Text passage >>
-- BEGIN --

Wall Street rally lifts U.S. bond yields to 3-week peaks

* U.S. factory output rises more than forecast in December
* Hopes for end to U.S.-China trade spat boosts Wall Street
* U.S. consumer sentiment sags to weakest since Trump's win
* U.S. stock, bond markets to close Monday

(Repeats to additional subscribers)
By Richard Leong
NEW YORK, Jan 18 (Reuters) - U.S. Treasury yields climbed to
three-week highs on Friday as investors piled back into Wall
Street on hopes Washington and Beijing were moving to end their
trade dispute as well as on stronger-than-expected data on
manufacturing output.
Bond yields increased for a second week as 10-year yields
climbed further from the near one-year low on Jan. 4.
"It's a belief the thaw between the U.S. and China is
growing so that's stabilizing markets. The risk-on environment
is weighing on bonds here," said Craig Bishop, lead strategist
of U.S. fixed income strategies at RBC Wealth Management in
Minneapolis.
The improved outlook on trade came in the aftermath of a
Wall Street Journal report that U.S. Treasury Secretary Steven
Mnuchin was considering lifting some or all tariffs imposed on
Chinese imports. The Treasury denied Mnuchin floated such a
recommendation.
The S&P 500 index was up 1.10 percent, while the Dow
was 1.15 percent higher and the Nasdaq was up
0.81 percent.

-- END --

Record extracts >>
-- BEGIN --

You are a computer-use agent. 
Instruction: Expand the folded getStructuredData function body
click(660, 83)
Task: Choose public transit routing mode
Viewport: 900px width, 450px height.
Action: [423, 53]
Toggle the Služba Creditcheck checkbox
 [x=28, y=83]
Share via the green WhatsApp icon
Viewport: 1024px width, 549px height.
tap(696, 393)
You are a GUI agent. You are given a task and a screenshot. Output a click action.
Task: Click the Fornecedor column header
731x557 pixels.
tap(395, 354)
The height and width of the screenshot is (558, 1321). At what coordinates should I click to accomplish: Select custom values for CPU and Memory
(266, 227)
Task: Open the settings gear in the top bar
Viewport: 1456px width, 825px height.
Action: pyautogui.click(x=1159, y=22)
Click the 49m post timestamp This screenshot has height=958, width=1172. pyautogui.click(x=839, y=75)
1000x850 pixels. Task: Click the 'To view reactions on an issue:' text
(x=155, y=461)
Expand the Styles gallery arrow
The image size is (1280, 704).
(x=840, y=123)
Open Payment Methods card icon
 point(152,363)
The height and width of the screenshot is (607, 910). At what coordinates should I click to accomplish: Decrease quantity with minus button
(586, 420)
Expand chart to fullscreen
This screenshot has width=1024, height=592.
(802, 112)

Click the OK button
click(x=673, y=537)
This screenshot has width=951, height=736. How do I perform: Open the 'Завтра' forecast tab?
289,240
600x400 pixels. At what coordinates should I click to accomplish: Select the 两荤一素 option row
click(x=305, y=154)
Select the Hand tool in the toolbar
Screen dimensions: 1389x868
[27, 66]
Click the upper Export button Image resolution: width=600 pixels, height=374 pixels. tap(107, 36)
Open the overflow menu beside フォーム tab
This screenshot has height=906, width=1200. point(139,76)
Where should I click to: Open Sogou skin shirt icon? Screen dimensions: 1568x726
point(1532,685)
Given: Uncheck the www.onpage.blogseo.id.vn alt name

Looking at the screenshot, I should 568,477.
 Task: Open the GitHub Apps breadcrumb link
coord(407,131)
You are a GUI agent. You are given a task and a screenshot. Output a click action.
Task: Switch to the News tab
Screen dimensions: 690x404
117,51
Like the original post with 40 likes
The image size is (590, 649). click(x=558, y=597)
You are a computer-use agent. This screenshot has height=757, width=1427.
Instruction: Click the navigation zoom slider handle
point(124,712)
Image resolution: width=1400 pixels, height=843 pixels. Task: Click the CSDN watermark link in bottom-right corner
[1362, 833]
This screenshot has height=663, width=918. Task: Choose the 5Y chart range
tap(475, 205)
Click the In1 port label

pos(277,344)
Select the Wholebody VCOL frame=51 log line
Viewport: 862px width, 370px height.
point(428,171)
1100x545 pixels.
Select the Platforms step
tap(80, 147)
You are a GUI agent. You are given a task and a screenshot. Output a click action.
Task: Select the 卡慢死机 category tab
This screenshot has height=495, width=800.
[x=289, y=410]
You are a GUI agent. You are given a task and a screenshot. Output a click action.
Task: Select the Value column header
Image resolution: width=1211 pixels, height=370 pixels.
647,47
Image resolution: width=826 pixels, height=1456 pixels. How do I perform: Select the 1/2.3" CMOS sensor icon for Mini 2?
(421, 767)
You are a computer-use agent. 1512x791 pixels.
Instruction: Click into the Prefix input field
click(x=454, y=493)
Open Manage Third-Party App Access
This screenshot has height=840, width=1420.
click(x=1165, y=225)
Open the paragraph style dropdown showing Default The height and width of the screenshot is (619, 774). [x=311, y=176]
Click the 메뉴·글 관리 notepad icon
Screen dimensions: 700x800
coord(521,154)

-- END --

What to work on >>
- A) According to the Treasury yields report, on what date were 10-year yields near a one-year low?
- B) Rewrite the Treasury yields report from "By Richard Leong" on through "manufacturing output.", changing "Friday" to "Thursday".
This material was drawn from a separate source.

Results for the exercise >>
- A) Jan. 4

- B)
By Richard Leong
NEW YORK, Jan 18 (Reuters) - U.S. Treasury yields climbed to
three-week highs on Thursday as investors piled back into Wall
Street on hopes Washington and Beijing were moving to end their
trade dispute as well as on stronger-than-expected data on
manufacturing output.